Excerpt provided:
• • •
Illustrating Race

Cara Byrne charts changing depictions of black children in picture books

Cara Byrne headshot

Cara Byrne

When Cara Byrne, PhD (GRS '11,'16, English), was first pursuing her doctorate, she planned to study Shakespeare. But a chance encounter with an illustrated children's book by African-American author Gwendolyn Brooks changed everything, inspiring Byrne to write her dissertation on depictions of black children in literature during the past two centuries. Now a full-time lecturer and SAGES teaching fellow at Case Western Reserve, she's adapting her research into a book. Byrne also wrote a guide to diversity in children's literature and has worked with the university's Schubert Center for Child Studies as a research adviser on the subject.*

Your upcoming book is titled Illustrating the Smallest Black Bodies: The Creation of Childhood in African American Children's Literature, 1836–2015. What's an example of early depictions of black children?

E.W. Kemble, who also did illustrations for Adventures of Huckleberry Finn, illustrated an ABC primer with really grotesque caricatures. One page shows a little African-American child putting a gun in his mouth, and on the next page you see the gun has gone off and he's decapitated his dog.

How did African-American artists and writers portray black children in picture books?

Black writers and illustrators long recognized the hardships that black children faced, they just didn't necessarily show this in children's literature until the civil rights movement and accompanying black arts movement took hold. In the 1960s and '70s, a lot of illustrators were showing black children depressed, frowning, looking away from the viewers, while writers including James Baldwin and Langston Hughes focused on the pressure placed upon black children to be the future, to uplift the next generation. And after the Birmingham church bombing [by a white supremacist who killed four young black girls in 1963], more writers realized the power in showing the vulnerability of being a black child in the U.S.

How have things changed?

Now we're in the middle of this wonderful "We Need Diverse Books" movement, which started with this question of why are certain groups underrepresented, and is now moving into how are children being represented in these books.
• • •
Task brief: Pick up the interview on depictions of black children in picture books right after its last sentence and continue it.

Dataset records:
• • •
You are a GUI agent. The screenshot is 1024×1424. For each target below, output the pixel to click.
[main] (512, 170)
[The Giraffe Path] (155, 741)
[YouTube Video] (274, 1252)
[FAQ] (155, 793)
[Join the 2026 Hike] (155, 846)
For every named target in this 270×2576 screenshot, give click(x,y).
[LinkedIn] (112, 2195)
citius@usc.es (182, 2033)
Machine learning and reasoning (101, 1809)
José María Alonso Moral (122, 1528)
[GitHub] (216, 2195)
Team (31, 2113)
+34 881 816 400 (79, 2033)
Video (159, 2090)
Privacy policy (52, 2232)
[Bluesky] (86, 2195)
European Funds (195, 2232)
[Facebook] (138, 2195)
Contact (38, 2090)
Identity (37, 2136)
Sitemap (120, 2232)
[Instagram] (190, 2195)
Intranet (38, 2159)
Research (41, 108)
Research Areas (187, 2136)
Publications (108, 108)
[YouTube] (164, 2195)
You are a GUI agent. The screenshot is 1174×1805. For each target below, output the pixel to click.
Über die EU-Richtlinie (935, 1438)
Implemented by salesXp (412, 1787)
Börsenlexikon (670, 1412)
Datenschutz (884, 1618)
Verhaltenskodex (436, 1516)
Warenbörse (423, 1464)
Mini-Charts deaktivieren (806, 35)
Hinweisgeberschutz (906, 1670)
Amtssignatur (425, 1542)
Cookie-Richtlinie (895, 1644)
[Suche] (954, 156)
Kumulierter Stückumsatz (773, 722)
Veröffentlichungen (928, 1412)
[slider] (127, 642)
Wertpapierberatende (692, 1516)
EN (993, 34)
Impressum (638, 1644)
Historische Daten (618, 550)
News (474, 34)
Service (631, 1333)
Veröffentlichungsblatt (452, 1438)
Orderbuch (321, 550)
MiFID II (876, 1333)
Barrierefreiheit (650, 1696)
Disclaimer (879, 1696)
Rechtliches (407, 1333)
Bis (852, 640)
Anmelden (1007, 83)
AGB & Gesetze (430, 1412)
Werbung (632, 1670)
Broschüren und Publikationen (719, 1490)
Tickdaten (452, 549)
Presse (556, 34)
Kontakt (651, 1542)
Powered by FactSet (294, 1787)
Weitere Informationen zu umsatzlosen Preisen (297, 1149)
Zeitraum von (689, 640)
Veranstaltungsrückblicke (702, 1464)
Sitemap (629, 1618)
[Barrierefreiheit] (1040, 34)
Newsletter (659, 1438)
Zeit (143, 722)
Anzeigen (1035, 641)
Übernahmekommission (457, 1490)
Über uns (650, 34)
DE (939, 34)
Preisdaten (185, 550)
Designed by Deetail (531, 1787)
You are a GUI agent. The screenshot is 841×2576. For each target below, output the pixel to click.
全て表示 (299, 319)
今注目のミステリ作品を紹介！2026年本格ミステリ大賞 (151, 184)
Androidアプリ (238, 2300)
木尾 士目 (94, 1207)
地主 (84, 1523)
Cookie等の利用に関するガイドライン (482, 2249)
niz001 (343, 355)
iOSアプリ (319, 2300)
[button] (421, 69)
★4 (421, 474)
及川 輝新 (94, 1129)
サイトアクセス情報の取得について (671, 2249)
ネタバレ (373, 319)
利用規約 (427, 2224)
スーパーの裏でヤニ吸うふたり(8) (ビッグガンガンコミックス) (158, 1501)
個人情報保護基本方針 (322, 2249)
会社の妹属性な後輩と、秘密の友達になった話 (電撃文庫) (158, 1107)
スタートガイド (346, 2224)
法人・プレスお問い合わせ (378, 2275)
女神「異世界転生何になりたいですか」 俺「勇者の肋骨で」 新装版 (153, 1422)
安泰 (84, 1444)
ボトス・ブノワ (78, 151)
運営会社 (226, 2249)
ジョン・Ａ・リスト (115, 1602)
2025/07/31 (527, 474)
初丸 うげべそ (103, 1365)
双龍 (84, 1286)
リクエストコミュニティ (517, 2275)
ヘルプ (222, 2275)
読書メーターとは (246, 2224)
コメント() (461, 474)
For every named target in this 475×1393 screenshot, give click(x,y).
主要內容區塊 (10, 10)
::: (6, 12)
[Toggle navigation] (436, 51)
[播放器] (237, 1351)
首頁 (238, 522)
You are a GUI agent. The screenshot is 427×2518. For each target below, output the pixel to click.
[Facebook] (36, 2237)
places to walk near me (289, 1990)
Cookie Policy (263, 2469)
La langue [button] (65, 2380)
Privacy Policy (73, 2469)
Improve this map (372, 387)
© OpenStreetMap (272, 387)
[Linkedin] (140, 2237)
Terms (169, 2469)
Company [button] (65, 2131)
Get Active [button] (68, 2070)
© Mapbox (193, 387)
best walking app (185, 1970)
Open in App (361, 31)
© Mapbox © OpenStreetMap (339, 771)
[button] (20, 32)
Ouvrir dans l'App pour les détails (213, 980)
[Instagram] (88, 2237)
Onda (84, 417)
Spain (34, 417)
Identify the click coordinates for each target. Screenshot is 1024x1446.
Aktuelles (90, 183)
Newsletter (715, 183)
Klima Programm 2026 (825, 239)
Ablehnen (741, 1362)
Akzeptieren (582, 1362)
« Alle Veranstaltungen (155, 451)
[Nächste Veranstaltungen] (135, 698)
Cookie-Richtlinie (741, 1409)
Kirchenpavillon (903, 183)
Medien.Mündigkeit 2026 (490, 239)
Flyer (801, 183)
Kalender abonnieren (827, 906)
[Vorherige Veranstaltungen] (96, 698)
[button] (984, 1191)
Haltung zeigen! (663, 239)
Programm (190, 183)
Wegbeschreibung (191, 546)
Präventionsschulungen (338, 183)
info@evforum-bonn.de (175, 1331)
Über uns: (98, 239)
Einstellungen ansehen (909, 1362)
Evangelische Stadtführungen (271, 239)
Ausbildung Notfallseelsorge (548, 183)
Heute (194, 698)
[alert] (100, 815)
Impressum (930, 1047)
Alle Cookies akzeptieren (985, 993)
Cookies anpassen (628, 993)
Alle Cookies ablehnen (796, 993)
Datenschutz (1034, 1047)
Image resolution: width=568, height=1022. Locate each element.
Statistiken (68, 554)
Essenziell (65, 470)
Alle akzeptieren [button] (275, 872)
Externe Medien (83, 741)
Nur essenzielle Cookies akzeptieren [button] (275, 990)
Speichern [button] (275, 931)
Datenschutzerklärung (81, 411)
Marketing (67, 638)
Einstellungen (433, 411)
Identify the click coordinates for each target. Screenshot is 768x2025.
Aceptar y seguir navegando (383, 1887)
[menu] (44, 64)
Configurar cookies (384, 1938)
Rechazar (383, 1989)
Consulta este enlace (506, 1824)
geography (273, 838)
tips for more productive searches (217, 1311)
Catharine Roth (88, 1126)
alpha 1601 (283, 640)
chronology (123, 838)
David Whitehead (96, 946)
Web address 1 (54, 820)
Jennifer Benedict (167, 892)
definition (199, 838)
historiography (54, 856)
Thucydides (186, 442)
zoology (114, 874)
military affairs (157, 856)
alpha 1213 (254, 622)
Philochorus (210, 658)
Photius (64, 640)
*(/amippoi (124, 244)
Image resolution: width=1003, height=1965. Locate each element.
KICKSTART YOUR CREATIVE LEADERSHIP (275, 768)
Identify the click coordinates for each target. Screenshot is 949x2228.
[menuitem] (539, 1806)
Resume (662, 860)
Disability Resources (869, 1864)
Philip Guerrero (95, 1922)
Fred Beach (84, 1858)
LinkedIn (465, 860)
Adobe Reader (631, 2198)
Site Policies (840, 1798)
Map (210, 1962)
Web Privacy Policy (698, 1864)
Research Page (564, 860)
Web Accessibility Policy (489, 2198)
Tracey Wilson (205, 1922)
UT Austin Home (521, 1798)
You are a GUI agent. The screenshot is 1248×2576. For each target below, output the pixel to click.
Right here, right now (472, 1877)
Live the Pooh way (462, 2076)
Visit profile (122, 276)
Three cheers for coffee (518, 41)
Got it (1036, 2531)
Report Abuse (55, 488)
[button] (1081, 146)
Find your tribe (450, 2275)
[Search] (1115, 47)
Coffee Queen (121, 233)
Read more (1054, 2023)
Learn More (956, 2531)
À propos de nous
• • •
Result below:
Open book to page with painting of young boy looking upwards.Image from Crown: An Ode to the Fresh Cut, written by Derrick Barnes and Illustrated by Gordon C. James, Courtesy of Agate Publishing

Any recent books that are particular standouts?

One of the most awarded books of 2018 is Crown: An Ode to the Fresh Cut, by Derrick Barnes and Gordon C. James. It's this beautiful celebration of black boys. The very first image has the little boy with his chin up and a small smile, kind of giving a side eye to the reader. There is something reminiscent of Kehinde Wiley's portrait of Barack Obama [which was unveiled last year at the National Portrait Gallery].

How do audiences respond to your presentations?

Part of these conversations ask people to look at some of their favorite picture books as children, including The Story of Little Black Sambo [which has been criticized for stereotypical depictions of the black child protagonist]. A lot of people grew up with that book and really love it. Some people feel threatened when we look at those books; they say, 'How can you be telling me this is wrong or that it's racist?' It's important to show the nuances so we can think about the history of how African-American children have been represented within the genre.

What about your students?

Mostly, I have STEM [science, technology, engineering and mathematics] students. Some- times students take my class thinking that we're just going to read Dr. Seuss; it's going to be so easy. The beauty is, by the second class, they realize how complicated studying picture books really is. My job is getting them to realize children's literature is all about the way adults understand and see children, because adults are the ones writing and illustrating these books.

*This conversation was edited for length.